A máquina era essencialmente uma câmara de metal cilíndrica na qual o corpo da criança descansava em um colchão, com apenas a cabeça emergindo de uma extremidade. Uma junta de borracha em volta do pescoço manteria a extremidade da máquina hermeticamente fechada.
Um fole na outra extremidade bombeava para frente e para trás, abaixando e aumentando a pressão dentro da câmara e forçando o peito da criança a se expandir e contrair, permitindo que o ar ambiente comum fosse respirado.
Para a maioria das crianças, isso era necessário apenas na fase mais aguda da doença, mas poucos, infelizmente, passaram a vida dependentes do dispositivo.
Os pulmões de ferro estavam em falta naquele momento, exactamente como os ventiladores estão agora – especialmente com qualquer carga de casos de verão impossível de prever. Então, mais uma vez, a fábrica de River Rouge aumentou e, desta vez, surgiram pulmões de ferro no tamanho para o qual a necessidade era mais aguda. Apesar do nome, o pulmão de ferro era feito mais de plástico e borracha, que a Ford possuía em abundância para uso em seus carros. A loja de ferramentas e matrizes separada da planta era necessária apenas para o cilindro de metal.

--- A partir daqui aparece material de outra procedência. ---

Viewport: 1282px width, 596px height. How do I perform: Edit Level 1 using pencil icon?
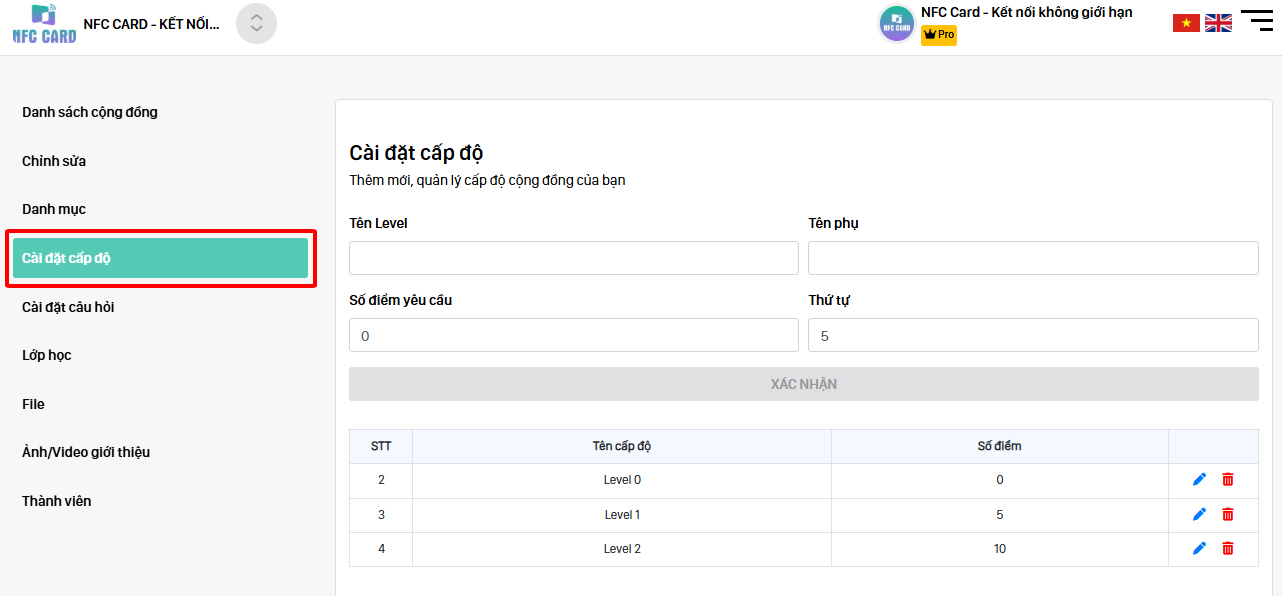tap(1200, 515)
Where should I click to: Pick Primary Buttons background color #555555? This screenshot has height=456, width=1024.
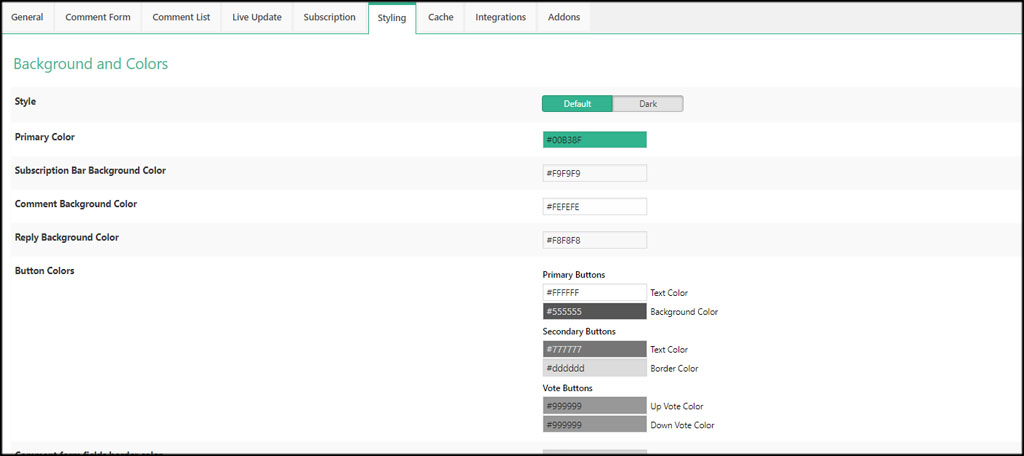click(594, 311)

O sindicato United Auto Workers vai fornecer 500 colaboradores que vão trabalhar em Michigan
Felizmente, em um desenvolvimento que uma empresa com fins lucrativos normalmente não espera, o mercado de pulmões de ferro entrou em colapso nos EUA em 1955.
Nesse ano, a vacina contra a poliomielite Salk foi aprovada. Sete anos depois, a vacina Sabin, administrada por via oral, também foi aprovada. Juntos, eles levaram a poliomielite à extinção nos EUA e em grande parte do resto do mundo. Hoje, a doença permanece apenas no Afeganistão e no Paquistão e está perto de ser apenas a segunda doença humana – depois da varíola – a ser erradicada completamente.
“De uma perspectiva histórica, eu diria apenas que está no DNA da Ford ajudar em um momento de necessidade”, diz o porta-voz da empresa, Ted Ryan. “Temos uma forte herança de ajuda quando somos chamados à acção”.
Enquanto o mercado de ventiladores não entra em colapso como o mercado de pulmão de ferro – eles são utilizados para muito mais do que apenas casos da Covid-19 – ele acabará por enfraquecer e contrair, como inevitavelmente ocorre uma pandemia. Quando a Ford voltar a fabricar apenas veículos, será mais um sinal da passagem de uma crise.